Their name means literally "those who rely upon the sutras", which indicates that they accepted sutras as the word of the Buddha (buddhavacana), but they did not consider the Abhidharma to be also the word of the Buddha.[1][2][3]

The Sautrantikas rejected the Sarvāstivādin's view that "things in all three times exist."[1]

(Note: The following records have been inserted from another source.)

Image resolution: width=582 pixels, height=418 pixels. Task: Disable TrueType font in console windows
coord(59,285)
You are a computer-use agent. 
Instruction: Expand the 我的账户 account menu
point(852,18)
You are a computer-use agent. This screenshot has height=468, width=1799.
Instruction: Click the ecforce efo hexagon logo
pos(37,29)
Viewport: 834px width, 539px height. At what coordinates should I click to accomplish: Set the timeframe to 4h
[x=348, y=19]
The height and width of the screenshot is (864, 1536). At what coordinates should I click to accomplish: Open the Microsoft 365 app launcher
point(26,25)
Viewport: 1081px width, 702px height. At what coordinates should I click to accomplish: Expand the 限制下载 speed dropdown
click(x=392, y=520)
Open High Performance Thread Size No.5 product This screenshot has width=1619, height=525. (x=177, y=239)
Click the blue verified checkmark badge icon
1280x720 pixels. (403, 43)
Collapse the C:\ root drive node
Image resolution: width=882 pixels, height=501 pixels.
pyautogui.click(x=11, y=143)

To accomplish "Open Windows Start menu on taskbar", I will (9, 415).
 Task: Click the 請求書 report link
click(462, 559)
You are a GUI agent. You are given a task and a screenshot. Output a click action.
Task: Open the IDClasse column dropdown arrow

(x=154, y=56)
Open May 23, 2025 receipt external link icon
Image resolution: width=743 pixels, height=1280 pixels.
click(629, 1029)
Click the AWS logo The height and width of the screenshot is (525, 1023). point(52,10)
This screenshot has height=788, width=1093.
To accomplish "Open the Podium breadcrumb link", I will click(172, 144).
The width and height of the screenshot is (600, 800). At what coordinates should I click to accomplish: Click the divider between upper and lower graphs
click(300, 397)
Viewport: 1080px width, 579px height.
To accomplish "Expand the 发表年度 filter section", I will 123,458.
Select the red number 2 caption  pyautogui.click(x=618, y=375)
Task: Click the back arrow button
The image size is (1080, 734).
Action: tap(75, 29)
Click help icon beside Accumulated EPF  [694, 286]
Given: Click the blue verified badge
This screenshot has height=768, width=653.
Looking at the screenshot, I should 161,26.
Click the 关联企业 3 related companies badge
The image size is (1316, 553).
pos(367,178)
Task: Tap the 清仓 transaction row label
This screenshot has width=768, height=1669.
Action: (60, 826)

The views of this group are known primarily through through the Abhidharmakośabhāṣya of Vasubandhu.[1]

Historical context

Charles Willemen distinguishes the the Sautrantika school from the Vaibhasika school, identifying these schools as two branches of the Sarvastivada who disagreed over the authority of the Abhidharma teachings. Willemen states:

One branch, the Vaibhasikas, who were active in Kashmir from the third till the middle of the seventh century C.E. and were long considered to be the orthodoxy, said that the Abhidharmapitaka was the Buddha’s word. The earlier and very diverse western Sarvastivada groups in the Gandhara area did not agree and considered only the sutras to be definitive truth. These groups were called Sautrantika, as opposed to Vaibhasika, and they did not have an Abhidharmapitaka, only abhidharma works.[4]

The Sautrāntika are often associated with the Dārṣṭāntika, though the exact nature of their relationship is unclear.[1] According to Charles Willemen, the Dārṣṭāntikas are Sarvāstivādins who kept the long, traditional vinaya, in contrast to the shorter Dasabhanavara of the Vaibhāṣika school.[5]

No separate vinaya (monastic code) specific to the Sautrāntika has been found, nor is the existence of any such separate disciplinary code evidenced in other texts; this indicates that they were likely only a doctrinal division within the Sarvāstivādin school.[6]

According to Dessein & Teng (2016), the Sarvastivada scholar Samghabhadra, in his Nyayanusara, attacks a school of thought named Sautrantika which he associates with the scholars Śrīlāta and his student Vasubandhu.[7]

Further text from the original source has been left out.